Richard Burthogge
Richard Burthogge (* 1637/1638; † 1705) war ein englischer Arzt, Friedensrichter und Philosoph.
Leben
Richard Burthogge, Sohn eines Infanteriehauptmanns der Garnison Plymouth, wurde am 30. Januar 1637 (julianischer Kalender, 1638 nach dem gregorianischen Kalender) in der Kirche St Maurice in Plympton getauft. Sein genaues Geburtsdatum ist nicht bekannt. Er besuchte zuerst die Exeter Grammar School[1] und wurde 1654 am All Souls College, Oxford aufgenommen. Später wechselte er an das Lincoln College (Oxford), wo er 1658 seinen B.A. machte.[2] Im Oktober 1661 immatrikulierte er sich an der Universität Leiden. Titel seiner Dissertation, die er im Februar 1662 zur Erlangung des Doktorats in Medizin vorlegte, war De lithiasi et calculo.

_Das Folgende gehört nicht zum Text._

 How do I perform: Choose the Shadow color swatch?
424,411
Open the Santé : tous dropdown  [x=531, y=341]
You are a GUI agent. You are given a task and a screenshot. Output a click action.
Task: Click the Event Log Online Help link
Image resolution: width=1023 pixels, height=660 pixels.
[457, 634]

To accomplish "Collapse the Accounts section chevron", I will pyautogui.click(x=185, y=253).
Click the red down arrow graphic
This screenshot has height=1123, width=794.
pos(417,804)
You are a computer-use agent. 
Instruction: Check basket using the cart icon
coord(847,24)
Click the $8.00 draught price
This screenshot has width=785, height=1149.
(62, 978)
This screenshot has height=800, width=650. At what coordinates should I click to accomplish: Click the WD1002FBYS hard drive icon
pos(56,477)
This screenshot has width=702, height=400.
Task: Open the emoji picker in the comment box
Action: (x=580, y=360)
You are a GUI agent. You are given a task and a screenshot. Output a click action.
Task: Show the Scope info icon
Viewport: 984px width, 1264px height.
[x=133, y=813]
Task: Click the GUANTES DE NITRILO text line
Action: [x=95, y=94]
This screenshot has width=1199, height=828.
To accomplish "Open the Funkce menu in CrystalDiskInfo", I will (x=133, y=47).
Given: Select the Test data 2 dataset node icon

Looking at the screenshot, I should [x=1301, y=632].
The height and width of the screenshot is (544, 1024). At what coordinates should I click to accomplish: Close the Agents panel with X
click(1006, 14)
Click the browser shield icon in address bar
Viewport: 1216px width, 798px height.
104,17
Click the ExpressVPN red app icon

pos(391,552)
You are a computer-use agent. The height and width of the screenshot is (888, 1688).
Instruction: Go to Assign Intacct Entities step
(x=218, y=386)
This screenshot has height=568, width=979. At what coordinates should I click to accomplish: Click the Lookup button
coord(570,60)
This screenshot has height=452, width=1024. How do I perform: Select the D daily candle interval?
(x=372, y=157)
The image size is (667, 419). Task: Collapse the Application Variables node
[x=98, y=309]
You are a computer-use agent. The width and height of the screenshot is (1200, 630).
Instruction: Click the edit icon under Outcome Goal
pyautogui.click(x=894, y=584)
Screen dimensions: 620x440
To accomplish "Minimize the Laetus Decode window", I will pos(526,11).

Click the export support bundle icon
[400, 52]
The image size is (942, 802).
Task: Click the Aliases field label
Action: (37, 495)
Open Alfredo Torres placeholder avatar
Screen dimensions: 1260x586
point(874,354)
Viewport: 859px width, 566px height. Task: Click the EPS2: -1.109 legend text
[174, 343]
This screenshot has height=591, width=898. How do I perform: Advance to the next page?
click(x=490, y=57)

Zurück in England ließ sich Burthogge in Devon nieder. Er verbrachte den Rest seines Lebens in bzw. bei Totnes, Devon[1], wo er als Arzt tätig war. Bekannt als tolerant gegenüber Katholiken, und wahrscheinlich selbst Nonkonformist, wurde er unter Jakob II. zum Friedensrichter ernannt, eine Position, die er auch unter Wilhelm III. (Oranien) behielt.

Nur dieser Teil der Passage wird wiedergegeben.